It may be love, but buy a refundable ticket
Question: I purchased an airline ticket for a woman from the Netherlands. I was a DJ on an Internet radio station, and that’s how I met her. We fell in love -- or so I thought. But now we are not on the same terms as we were when I bought this ticket. I spent $598 and can’t transfer the ticket or get a refund. It’s really not a good situation. Is there any way around this?
-- Skip Lutey, Las Vegas
Answer: Alas, no, at least not in this case. Lutey’s ticket -- or, we should say, his acquaintance’s -- was nonrefundable and nontransferable. In a surprisingly gentle but firm e-mail to him, the American Airlines rep wrote, “Although we regret disappointing you by declining your request for an exchange . . . we must adhere to the fare restrictions applicable to the ticket you purchased.

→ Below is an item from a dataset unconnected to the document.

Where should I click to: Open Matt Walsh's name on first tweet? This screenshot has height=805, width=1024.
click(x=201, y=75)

To do otherwise would not be fair to those customers who do buy refundable tickets.”
There are two lessons to be learned here. The first is that unless you’re willing to bet a month’s pay on the other party, either don’t buy the ticket or buy a refundable one, which costs more.

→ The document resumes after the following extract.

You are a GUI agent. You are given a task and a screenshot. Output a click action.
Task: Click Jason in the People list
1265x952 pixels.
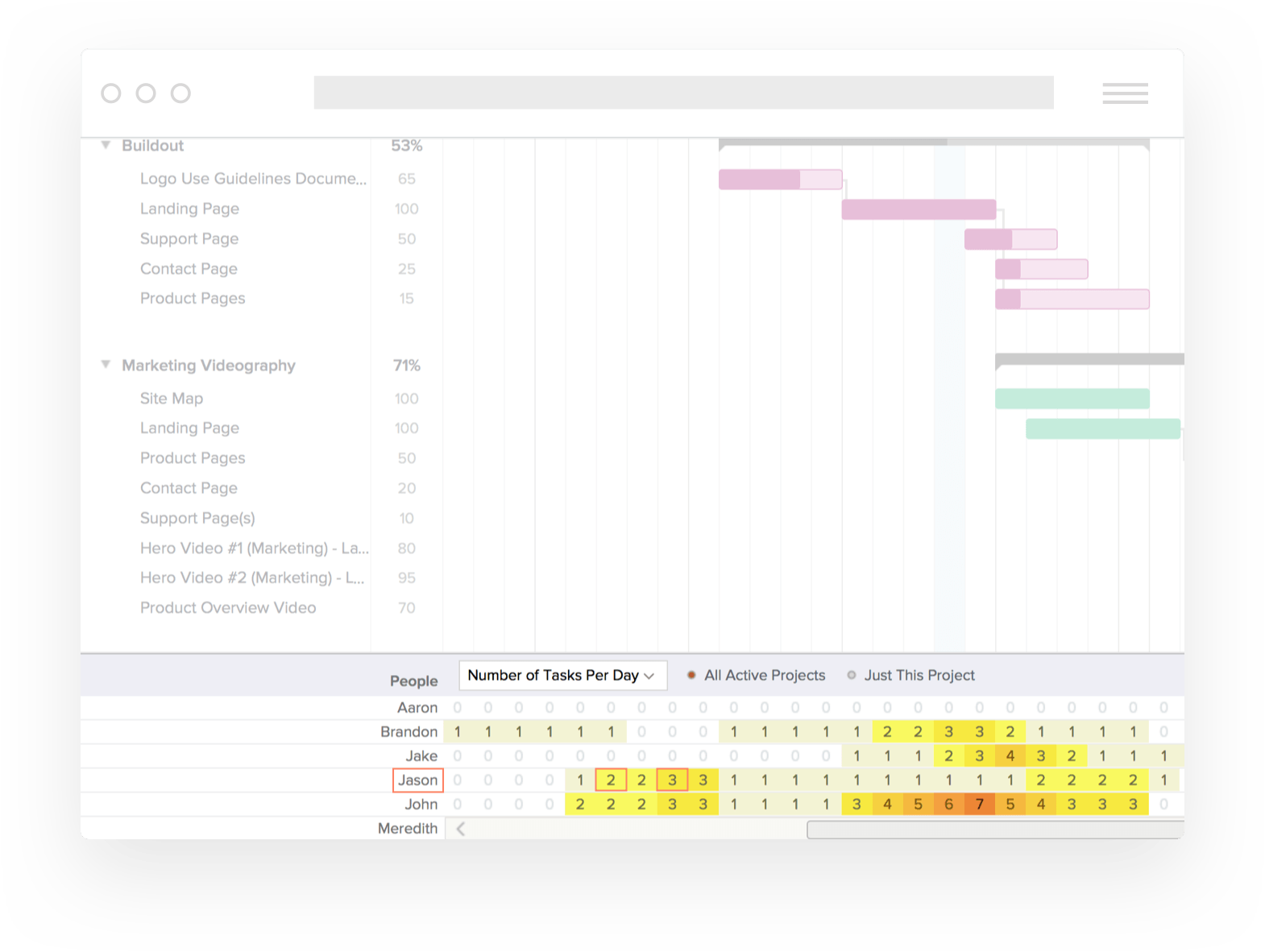417,780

And the second comes from experts who want to emphasize what can happen to Internet romances.
Elizabeth E. George met her husband, Darren, on Match.com; they married and are living in Alberta, Canada, where they specialize in marriage relationship preparation. They are also the authors of “The Compatibility Code: An Intelligent Woman’s Guide to Dating and Marriage.”
“Self-preparation and recognizing pitfalls are two urgent considerations when an individual wants to use the Internet as a mechanism for meeting potential partners,” she said in an e-mail to me. “The Internet provides opportunity for first contact and shared information, but little more.”

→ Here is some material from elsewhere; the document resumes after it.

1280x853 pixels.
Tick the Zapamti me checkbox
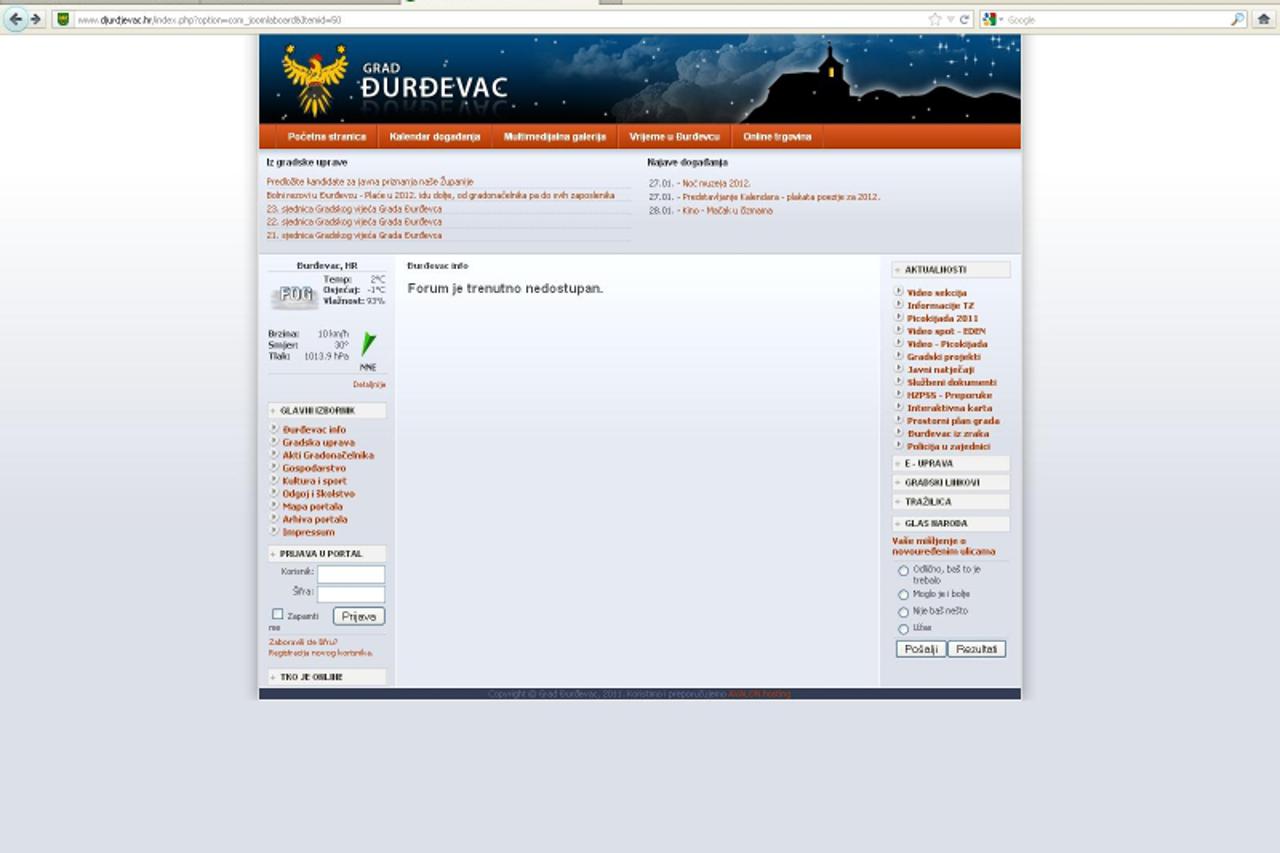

In a later conversation, she added, “When we put our emotions first before logic, we often get into trouble, whether it’s a business deal, shopping for a car or looking for someone who fulfills us as a person. Emotions themselves reduce our logic.
“While this is not a retrievable situation, perhaps it is less expensive than if he had made the same mistake on a bigger scale.”
Irina Firstein, a licensed clinical social worker, says she constantly hears about Internet dating from her clients. “Any dating situation carries with it a possibility of getting hurt,” she wrote in an e-mail. “My advice is to be open to situations, but at the same time be aware that it takes time to get to know a new person. It is helpful to have a ‘protective boundary’ around oneself and not believe necessarily everything . . . people say about themselves, unless with time it is substantiated with actions and [with] what gets revealed.”
I’ve not met these experts in person, so am I perpetuating the same misplaced faith as Lutey? Having spoken with both of them, I am fairly certain I’m not. There are no guarantees in life, of course, but neither of them asked me to buy them an airline ticket either.
And if they had, I would have bought a refundable one.